The reinvention of attention

Tyler Cowen of Marginal Revolution has written a roller coaster of an article on how the Web has affected our attention spans. It’s not the usual argument that the explosion in information has shortened our attention spans. In fact, he turns that argument on i’s head and raises a rousing cheer: Three Tweets for the Web.

He contends that the Web has actually increased our attention spans, because it allows us to follow our passions (in the same sense that you follow someone on Twitter):

Our focus on cultural bits doesn’t mean we are neglecting the larger picture. Rather, those bits are building-blocks for seeing and understanding larger trends and narratives. The typical Web user doesn’t visit a gardening blog one day and a Manolo Blahnik shoes blog the next day, and never return to either. Most activity online, or at least the kind that persists, involves continuing investments in particular long-running narratives—about gardening, art, shoes, or whatever else engages us. There’s an alluring suspense to it. What’s next? That is why the Internet captures so much of our attention.

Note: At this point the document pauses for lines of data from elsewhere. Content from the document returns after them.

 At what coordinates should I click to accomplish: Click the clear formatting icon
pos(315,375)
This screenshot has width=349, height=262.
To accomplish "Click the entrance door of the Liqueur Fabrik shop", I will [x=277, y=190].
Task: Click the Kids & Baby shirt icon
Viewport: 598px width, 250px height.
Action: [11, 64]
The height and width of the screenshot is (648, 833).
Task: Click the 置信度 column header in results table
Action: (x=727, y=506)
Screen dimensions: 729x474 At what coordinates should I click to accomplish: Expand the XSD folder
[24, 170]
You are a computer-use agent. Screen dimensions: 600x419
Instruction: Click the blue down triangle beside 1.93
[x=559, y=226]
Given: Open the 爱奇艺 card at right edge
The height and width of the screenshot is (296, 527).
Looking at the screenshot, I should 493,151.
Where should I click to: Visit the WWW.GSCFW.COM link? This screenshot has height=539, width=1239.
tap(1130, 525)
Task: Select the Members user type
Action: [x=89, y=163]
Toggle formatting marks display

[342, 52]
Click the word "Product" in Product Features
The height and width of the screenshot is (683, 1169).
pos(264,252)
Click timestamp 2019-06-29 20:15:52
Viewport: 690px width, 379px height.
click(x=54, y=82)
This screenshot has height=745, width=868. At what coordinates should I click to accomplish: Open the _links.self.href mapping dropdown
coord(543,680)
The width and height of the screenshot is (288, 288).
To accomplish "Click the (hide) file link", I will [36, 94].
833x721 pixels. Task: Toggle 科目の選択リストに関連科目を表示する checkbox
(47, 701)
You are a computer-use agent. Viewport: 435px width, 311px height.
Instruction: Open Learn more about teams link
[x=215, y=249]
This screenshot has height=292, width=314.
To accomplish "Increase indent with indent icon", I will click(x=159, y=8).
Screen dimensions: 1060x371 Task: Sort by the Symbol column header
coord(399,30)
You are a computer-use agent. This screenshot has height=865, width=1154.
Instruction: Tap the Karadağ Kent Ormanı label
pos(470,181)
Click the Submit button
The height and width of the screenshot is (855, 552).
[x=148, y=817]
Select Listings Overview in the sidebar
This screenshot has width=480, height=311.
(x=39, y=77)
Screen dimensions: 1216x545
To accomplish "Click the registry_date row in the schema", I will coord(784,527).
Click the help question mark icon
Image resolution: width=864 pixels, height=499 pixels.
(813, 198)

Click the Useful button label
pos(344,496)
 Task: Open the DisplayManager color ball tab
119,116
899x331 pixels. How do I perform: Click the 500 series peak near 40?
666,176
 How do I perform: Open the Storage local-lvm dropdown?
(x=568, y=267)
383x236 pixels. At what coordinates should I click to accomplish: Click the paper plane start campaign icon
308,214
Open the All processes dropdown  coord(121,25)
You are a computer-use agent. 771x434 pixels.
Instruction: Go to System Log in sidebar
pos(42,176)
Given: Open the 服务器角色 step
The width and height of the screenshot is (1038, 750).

Indeed, far from shortening our attention spans, the Web lengthens them by allowing us to follow the same story over many years’ time. If I want to know what’s new with the NBA free-agent market, the debate surrounding global warming, or the publication plans of Thomas Pynchon, Google quickly gets me to the most current information. Formerly I needed personal contacts—people who were directly involved in the action—to follow a story for years, but now I can do it quite easily.